I'm here, is a text regularly sent by monsters.

Proof of empathy, human connection, love and friendship shared between such monstrous beings must have been unimaginable to her mother. Emma Carter wasn't afraid of monsters.

She was however, terrified of the perfectly human woman in front of her.

Grace's hands shook as she lit a cigarette in the middle of the living room, and Emma didn't know if her mom knew how disgustingly fragile she looked. Either way, it was worrying. It was because her diet consisted of cocaine, Xanax tabs and vodka tonic instead of anything remotely nutritious. 

In her mom's eyes, Emma looks like how she always has.

Fake smiles, dead eyes were all normal, as was her constant wincing in pain when she lifts anything with cut wrists and her daughter being oh so sad about something she will never figure out.

Her father died two years ago.

That's more than enough time to get over it, to stop grieving. As a mother it's Grace's job to tell Emma she's beautiful and worthy. So she does.

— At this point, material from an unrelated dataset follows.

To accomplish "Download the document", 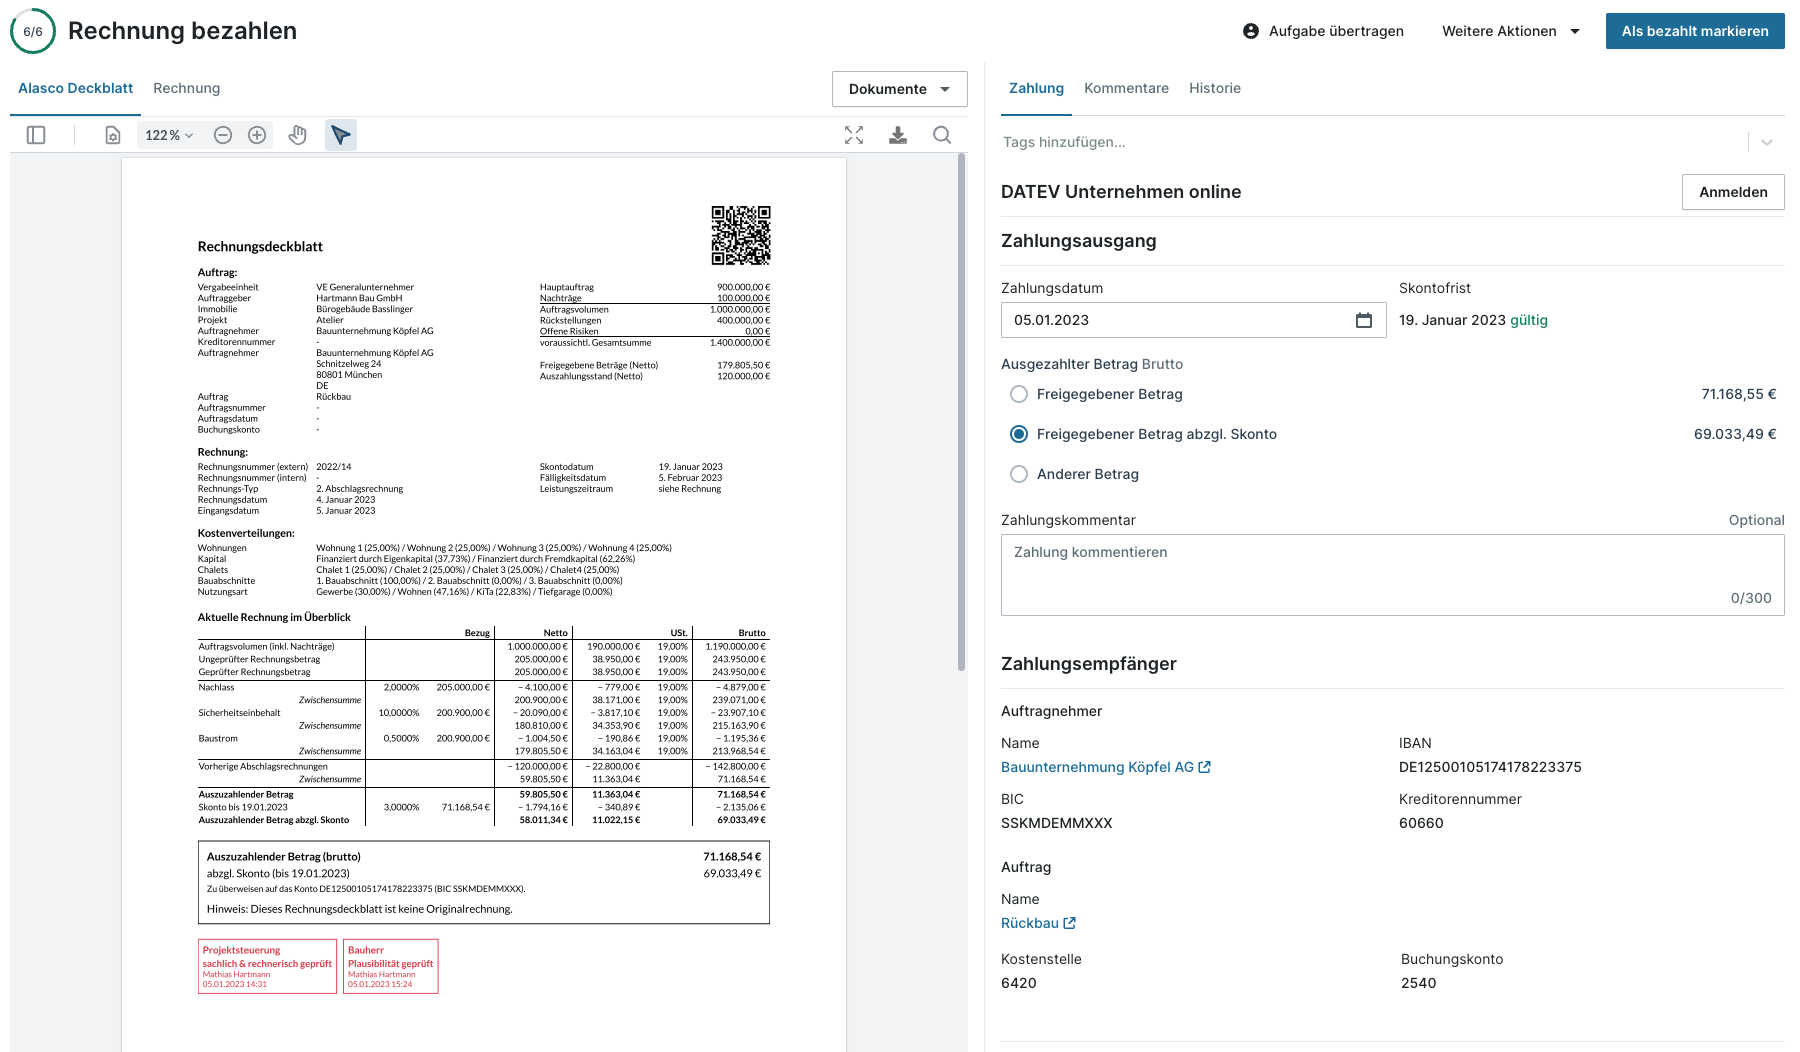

And for some reason, she thinks her daughter listens.

Grace sometimes shares a cigarette with Emma and Emma doesn't know if she's allowed to say no to it. The only time she did, she got lectured for an hour about how hard her mom works—how she just wants to spend time with her daughter.

She knew Emma smoked before.

Emma just guessed she was too fucked up to realize how wrong that was. So when she did smoke, Emma learned how to blow smoke rings all while wishing they were nooses.

Everything inside her told her she wasn't beautiful.

"Mom?" Emma asks, smoke staining her tongue. "When's my birthday?"

"Shit girl," Her mom laughs. "If you can't remember, how the fuck do you expect me to?" She shrugs, eyes pinned to the ground. Grace continues, "Sometime in February, why?"

That was wrong, but it was close enough to her birthday that was late enough in January to count so Emma stayed silent. She didn't want to have to tell her mother that.

Having been raised in a household where she's had to anticipate the emotions of her mother to protect herself, Emma can now sense even the oncoming of a bad mood just by eye contact or the slight intake of breath.